Michigan Do Not Resuscitate Order Template
This document serves as a Do Not Resuscitate (DNR) order, in accordance with the Michigan Do-Not-Resuscitate Procedure Act (Public Act 193 of 1996), signaling the request of the individual or their authorized representative, for no resuscitation efforts to be undertaken by healthcare providers in the event of cardiac or respiratory arrest.
Patient Information
Patient Name: ___________________________
Date of Birth: ___________________________
Address: ________________________________
DNR Order
I, ________________________ (the "Patient"), or ___________________ (the "Authorized Representative") acting on behalf of the Patient, hereby request and consent to the terms of the Do Not Resuscitate Order as outlined in this document. This request is made with full understanding that this will direct all healthcare providers, including emergency medical personnel, not to attempt resuscitation in the event that my breathing or heart stops.
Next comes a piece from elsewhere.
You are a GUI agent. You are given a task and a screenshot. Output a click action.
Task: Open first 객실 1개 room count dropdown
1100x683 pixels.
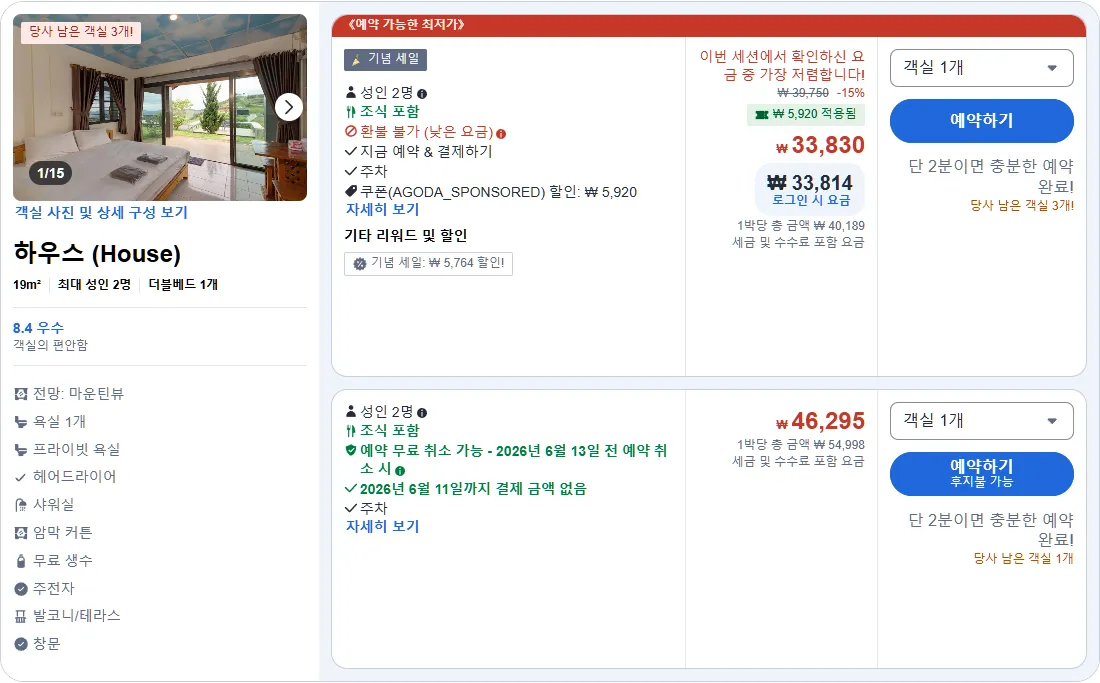coord(981,68)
Conditions of the DNR Order
- This DNR order is valid only within the State of Michigan and must be presented upon request to healthcare providers.
- The DNR order is to remain in effect until revoked. The Patient, or the Authorized Representative if applicable, retains the right to revoke this order at any time by destroying the DNR document or by verbally informing healthcare providers.
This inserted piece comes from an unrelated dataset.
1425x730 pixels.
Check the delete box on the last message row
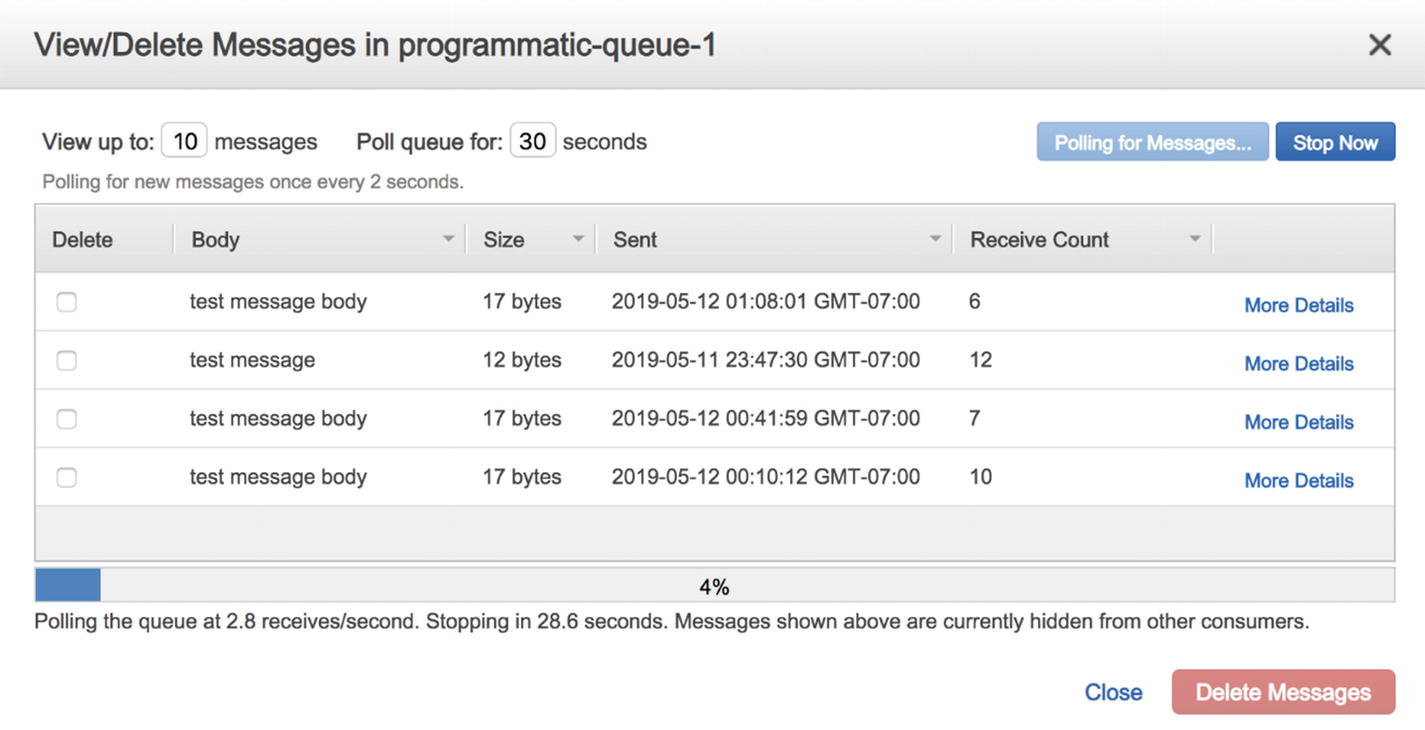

- A copy of this DNR order should be provided to and maintained by the Patient's primary care physician, if applicable.
Signatures
Patient Signature (or Thumbprint if unable to sign): ___________________________________________ Date: ______________
Authorized Representative Signature (if applicable): __________________________________ Date: ______________
Witness Signature: ________________________________________________________ Date: ______________
Physician Information and Endorsement
Physician Name: ___________________________
License Number: __________________________
Address: ________________________________
Phone Number: ___________________________
I, the undersigned physician, affirm that this Do Not Resuscitate Order has been discussed with the Patient and/or the Authorized Representative and is consistent with the Patient's medical condition and wishes.
Physician Signature: ___________________________________________ Date: ______________
Instructions
This DNR order must be printed and signed in the presence of a witness. It must then be placed in a conspicuous location within the Patient's residence and carried by the Patient, or the Authorized Representative, when outside the home. Should the Patient be admitted to any health care facility, a copy of this DNR order should be provided to the facility upon admission.